--- TASK TO CARRY OUT ---
Please print the entries below exactly, from the line with "[Перейти у профіль 1nomer] (526, 1839)" through the line with "苏州办公隔断 (944, 1756)", including both of those lines and leaving out all others.

Collected data:
"""

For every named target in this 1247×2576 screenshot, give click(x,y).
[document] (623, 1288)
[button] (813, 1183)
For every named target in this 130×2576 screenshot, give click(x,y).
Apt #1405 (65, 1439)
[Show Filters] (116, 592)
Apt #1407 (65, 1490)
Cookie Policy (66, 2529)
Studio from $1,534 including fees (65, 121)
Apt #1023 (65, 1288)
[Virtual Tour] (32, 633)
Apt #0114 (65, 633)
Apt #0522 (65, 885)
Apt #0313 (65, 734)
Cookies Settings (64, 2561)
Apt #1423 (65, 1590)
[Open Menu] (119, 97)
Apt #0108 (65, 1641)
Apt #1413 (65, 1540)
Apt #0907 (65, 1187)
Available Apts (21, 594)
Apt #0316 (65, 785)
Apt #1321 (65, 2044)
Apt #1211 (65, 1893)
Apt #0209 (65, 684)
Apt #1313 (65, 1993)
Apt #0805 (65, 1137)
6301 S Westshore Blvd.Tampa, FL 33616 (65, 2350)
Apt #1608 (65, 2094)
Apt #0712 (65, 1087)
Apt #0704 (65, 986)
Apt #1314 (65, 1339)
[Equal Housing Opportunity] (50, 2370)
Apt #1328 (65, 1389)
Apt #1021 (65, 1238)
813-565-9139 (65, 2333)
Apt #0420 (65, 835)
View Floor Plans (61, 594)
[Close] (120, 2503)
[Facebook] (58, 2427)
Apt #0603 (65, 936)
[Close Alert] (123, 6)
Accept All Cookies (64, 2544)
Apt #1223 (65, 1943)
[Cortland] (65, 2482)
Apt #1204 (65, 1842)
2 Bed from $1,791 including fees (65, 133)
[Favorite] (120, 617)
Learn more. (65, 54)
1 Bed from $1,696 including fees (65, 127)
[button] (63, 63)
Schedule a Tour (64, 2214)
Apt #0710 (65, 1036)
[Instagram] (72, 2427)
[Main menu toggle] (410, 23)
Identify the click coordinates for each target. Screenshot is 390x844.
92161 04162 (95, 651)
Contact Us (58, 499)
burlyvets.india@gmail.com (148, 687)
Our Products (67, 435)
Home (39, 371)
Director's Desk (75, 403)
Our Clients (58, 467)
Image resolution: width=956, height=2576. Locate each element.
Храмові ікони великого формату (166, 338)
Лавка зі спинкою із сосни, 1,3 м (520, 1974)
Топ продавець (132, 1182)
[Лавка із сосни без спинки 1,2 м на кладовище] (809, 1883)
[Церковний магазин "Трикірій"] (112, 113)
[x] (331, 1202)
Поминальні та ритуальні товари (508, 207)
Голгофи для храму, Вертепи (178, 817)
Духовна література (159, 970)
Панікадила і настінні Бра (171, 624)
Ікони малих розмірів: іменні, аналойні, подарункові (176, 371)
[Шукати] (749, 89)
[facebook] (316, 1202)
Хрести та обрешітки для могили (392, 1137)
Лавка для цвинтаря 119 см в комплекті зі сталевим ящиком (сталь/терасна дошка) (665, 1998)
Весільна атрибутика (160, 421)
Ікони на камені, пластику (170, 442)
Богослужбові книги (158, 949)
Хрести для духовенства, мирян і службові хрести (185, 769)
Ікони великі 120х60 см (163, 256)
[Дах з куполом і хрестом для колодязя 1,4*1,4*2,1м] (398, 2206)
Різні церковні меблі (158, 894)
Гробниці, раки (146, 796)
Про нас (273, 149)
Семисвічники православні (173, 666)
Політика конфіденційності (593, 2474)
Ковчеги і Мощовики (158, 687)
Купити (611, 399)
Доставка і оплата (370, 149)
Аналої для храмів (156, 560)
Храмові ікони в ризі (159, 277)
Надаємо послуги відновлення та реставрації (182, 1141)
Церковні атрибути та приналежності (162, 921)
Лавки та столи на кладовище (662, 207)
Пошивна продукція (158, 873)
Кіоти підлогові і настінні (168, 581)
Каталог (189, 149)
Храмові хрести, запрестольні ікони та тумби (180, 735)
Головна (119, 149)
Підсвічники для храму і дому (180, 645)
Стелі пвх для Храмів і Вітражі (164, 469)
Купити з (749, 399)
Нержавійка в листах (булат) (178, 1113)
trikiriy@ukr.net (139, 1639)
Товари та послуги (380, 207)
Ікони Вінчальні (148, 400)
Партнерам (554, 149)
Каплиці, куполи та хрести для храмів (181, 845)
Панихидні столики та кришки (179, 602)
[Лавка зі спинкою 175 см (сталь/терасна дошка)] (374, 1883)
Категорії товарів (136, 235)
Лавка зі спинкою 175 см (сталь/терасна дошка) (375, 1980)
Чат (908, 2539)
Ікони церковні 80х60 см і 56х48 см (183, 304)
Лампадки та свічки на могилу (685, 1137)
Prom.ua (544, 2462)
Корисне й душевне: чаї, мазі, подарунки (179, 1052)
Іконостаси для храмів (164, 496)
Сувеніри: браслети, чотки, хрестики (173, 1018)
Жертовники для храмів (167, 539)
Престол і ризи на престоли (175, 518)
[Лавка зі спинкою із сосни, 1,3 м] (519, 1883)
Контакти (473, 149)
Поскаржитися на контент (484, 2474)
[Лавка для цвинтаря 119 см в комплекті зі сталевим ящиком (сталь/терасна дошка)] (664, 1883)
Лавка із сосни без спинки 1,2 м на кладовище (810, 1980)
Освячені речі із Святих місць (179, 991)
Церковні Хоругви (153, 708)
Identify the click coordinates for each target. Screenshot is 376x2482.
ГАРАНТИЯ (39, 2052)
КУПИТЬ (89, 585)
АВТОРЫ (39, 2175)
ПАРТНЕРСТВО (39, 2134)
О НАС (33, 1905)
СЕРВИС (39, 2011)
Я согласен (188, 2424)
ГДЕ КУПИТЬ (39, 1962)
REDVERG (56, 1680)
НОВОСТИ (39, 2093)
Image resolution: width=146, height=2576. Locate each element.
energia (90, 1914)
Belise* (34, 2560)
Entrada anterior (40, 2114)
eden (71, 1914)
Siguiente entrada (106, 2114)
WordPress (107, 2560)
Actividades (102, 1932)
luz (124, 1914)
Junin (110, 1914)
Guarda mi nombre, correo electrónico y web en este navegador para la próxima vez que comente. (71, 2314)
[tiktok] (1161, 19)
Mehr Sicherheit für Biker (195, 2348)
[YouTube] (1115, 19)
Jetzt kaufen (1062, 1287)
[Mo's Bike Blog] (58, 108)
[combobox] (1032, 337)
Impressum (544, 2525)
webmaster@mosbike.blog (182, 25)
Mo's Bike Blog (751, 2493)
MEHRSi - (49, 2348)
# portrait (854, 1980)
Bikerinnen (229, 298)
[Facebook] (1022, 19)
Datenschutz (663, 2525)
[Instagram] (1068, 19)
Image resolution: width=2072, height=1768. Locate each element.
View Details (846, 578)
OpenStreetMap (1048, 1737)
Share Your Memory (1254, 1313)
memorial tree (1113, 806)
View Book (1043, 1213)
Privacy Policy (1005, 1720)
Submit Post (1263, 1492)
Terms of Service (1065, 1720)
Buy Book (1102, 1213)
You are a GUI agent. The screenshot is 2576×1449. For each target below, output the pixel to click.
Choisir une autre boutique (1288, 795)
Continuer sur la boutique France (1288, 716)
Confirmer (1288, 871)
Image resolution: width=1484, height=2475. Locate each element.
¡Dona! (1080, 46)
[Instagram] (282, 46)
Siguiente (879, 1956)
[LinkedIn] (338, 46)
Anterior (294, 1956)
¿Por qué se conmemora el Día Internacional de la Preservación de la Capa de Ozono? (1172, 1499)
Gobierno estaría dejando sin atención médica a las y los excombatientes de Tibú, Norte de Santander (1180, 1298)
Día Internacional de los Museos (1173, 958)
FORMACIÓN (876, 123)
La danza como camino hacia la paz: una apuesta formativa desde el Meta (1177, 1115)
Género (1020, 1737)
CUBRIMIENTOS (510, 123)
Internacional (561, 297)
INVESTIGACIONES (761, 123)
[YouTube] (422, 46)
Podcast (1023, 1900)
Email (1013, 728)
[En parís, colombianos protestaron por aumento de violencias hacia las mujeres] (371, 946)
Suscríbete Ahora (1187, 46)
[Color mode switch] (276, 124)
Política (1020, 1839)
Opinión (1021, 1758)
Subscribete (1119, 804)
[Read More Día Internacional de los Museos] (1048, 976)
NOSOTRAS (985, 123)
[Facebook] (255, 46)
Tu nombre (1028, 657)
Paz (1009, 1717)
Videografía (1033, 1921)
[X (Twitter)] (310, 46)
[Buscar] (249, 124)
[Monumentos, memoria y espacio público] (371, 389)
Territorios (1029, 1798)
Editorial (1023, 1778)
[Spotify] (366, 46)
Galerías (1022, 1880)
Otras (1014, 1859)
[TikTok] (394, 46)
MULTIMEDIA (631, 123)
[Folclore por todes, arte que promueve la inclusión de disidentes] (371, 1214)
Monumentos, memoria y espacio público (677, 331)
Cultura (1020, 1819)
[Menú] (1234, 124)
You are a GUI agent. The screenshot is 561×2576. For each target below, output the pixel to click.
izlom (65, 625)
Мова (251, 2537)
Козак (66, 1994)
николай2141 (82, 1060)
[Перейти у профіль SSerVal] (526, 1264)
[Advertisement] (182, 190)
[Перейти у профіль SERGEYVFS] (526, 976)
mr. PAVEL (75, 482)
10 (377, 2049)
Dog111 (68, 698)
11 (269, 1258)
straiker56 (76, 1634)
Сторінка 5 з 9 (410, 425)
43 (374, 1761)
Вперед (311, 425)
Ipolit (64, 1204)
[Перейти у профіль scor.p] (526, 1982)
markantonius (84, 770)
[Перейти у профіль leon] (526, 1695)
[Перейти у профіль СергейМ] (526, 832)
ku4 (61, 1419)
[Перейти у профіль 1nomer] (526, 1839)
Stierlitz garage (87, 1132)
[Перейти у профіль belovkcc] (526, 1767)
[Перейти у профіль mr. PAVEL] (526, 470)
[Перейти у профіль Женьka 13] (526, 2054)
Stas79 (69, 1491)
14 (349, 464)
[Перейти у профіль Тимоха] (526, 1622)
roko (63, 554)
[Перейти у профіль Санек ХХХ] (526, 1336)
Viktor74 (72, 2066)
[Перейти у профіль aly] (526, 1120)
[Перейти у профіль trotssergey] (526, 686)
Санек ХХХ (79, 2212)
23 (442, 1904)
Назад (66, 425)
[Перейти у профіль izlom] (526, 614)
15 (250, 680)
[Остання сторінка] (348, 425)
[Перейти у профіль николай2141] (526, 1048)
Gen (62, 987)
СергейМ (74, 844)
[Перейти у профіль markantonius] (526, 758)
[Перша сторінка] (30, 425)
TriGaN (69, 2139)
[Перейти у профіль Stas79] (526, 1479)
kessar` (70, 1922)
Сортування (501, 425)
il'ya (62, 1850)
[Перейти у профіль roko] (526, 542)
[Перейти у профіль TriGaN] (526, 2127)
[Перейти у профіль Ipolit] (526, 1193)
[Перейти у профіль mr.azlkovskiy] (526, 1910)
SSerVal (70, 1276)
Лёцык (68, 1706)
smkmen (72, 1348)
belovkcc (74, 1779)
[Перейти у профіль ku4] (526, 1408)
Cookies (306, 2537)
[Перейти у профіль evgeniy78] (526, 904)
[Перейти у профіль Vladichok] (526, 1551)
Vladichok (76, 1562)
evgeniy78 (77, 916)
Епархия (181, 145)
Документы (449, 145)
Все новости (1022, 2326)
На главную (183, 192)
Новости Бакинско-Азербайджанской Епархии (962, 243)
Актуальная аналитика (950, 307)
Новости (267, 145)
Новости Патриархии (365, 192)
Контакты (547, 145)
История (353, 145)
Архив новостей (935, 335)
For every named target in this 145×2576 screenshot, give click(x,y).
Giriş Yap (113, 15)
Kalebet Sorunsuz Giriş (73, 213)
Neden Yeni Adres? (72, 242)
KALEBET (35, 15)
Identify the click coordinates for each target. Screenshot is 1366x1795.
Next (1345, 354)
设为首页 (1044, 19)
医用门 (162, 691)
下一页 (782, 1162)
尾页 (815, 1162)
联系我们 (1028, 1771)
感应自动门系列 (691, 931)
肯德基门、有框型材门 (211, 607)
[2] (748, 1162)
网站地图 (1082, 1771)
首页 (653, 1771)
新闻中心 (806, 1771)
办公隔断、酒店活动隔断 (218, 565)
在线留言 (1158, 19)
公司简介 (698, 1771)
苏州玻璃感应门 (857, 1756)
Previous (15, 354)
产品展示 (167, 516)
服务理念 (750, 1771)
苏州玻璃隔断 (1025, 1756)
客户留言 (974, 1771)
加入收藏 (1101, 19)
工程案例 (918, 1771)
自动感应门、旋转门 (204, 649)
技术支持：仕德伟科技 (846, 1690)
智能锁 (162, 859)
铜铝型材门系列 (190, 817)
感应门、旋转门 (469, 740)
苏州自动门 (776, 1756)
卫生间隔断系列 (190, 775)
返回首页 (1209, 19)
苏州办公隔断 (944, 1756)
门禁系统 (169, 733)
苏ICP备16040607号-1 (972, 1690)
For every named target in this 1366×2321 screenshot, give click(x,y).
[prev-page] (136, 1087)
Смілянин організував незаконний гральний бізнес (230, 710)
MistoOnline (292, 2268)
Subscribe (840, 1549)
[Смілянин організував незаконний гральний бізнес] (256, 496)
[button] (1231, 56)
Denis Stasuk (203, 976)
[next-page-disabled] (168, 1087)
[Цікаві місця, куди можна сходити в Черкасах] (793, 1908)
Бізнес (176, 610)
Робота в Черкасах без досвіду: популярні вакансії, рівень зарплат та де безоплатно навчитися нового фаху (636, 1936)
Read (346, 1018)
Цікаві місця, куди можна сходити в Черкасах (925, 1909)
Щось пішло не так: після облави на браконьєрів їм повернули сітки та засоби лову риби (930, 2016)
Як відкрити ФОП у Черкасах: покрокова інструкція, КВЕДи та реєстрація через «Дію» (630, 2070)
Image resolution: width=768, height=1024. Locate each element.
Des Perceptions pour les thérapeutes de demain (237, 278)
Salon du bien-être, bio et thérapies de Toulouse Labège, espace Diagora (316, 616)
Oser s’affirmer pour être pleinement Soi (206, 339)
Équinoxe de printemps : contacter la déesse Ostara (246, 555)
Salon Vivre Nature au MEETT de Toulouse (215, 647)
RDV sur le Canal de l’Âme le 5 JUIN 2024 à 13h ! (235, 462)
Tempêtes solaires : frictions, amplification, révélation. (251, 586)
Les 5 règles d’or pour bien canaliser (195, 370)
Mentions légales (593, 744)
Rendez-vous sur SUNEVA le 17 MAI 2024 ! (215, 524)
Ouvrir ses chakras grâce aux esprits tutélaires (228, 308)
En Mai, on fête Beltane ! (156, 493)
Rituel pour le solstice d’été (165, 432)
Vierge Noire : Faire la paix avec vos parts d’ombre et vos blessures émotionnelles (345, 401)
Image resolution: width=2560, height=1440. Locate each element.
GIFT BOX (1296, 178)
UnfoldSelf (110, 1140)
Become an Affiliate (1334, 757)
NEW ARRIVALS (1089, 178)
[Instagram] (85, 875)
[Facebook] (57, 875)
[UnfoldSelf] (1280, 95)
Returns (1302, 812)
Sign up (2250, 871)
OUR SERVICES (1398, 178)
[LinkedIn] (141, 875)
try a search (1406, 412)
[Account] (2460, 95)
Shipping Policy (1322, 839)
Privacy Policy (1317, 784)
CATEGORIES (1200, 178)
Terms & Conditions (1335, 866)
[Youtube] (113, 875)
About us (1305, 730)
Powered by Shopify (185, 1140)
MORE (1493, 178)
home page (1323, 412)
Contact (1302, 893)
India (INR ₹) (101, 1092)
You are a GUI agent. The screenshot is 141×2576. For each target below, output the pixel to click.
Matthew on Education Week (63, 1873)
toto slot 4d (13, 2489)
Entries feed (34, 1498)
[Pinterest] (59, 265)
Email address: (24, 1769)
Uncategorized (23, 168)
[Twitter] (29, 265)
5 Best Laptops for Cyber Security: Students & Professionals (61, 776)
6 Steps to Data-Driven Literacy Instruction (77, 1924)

"""

--- RESULT ---
[Перейти у профіль 1nomer] (526, 1839)
Stierlitz garage (87, 1132)
[Перейти у профіль belovkcc] (526, 1767)
[Перейти у профіль mr. PAVEL] (526, 470)
[Перейти у профіль Женьka 13] (526, 2054)
Stas79 (69, 1491)
14 (349, 464)
[Перейти у профіль Тимоха] (526, 1622)
roko (63, 554)
[Перейти у профіль Санек ХХХ] (526, 1336)
Viktor74 (72, 2066)
[Перейти у профіль aly] (526, 1120)
[Перейти у профіль trotssergey] (526, 686)
Санек ХХХ (79, 2212)
23 (442, 1904)
Назад (66, 425)
[Перейти у профіль izlom] (526, 614)
15 (250, 680)
[Остання сторінка] (348, 425)
[Перейти у профіль николай2141] (526, 1048)
Gen (62, 987)
СергейМ (74, 844)
[Перейти у профіль markantonius] (526, 758)
[Перша сторінка] (30, 425)
TriGaN (69, 2139)
[Перейти у профіль Stas79] (526, 1479)
kessar` (70, 1922)
Сортування (501, 425)
il'ya (62, 1850)
[Перейти у профіль roko] (526, 542)
[Перейти у профіль TriGaN] (526, 2127)
[Перейти у профіль Ipolit] (526, 1193)
[Перейти у профіль mr.azlkovskiy] (526, 1910)
SSerVal (70, 1276)
Лёцык (68, 1706)
smkmen (72, 1348)
belovkcc (74, 1779)
[Перейти у профіль ku4] (526, 1408)
Cookies (306, 2537)
[Перейти у профіль evgeniy78] (526, 904)
[Перейти у профіль Vladichok] (526, 1551)
Vladichok (76, 1562)
evgeniy78 (77, 916)
Епархия (181, 145)
Документы (449, 145)
Все новости (1022, 2326)
На главную (183, 192)
Новости Бакинско-Азербайджанской Епархии (962, 243)
Актуальная аналитика (950, 307)
Новости (267, 145)
Новости Патриархии (365, 192)
Контакты (547, 145)
История (353, 145)
Архив новостей (935, 335)
For every named target in this 145×2576 screenshot, give click(x,y).
Giriş Yap (113, 15)
Kalebet Sorunsuz Giriş (73, 213)
Neden Yeni Adres? (72, 242)
KALEBET (35, 15)
Identify the click coordinates for each target. Screenshot is 1366x1795.
Next (1345, 354)
设为首页 (1044, 19)
医用门 (162, 691)
下一页 (782, 1162)
尾页 (815, 1162)
联系我们 (1028, 1771)
感应自动门系列 (691, 931)
肯德基门、有框型材门 (211, 607)
[2] (748, 1162)
网站地图 (1082, 1771)
首页 (653, 1771)
新闻中心 (806, 1771)
办公隔断、酒店活动隔断 (218, 565)
在线留言 (1158, 19)
公司简介 (698, 1771)
苏州玻璃感应门 (857, 1756)
Previous (15, 354)
产品展示 (167, 516)
服务理念 (750, 1771)
苏州玻璃隔断 (1025, 1756)
客户留言 (974, 1771)
加入收藏 (1101, 19)
工程案例 (918, 1771)
自动感应门、旋转门 (204, 649)
技术支持：仕德伟科技 (846, 1690)
智能锁 (162, 859)
铜铝型材门系列 (190, 817)
感应门、旋转门 (469, 740)
苏州自动门 (776, 1756)
卫生间隔断系列 (190, 775)
返回首页 (1209, 19)
苏州办公隔断 (944, 1756)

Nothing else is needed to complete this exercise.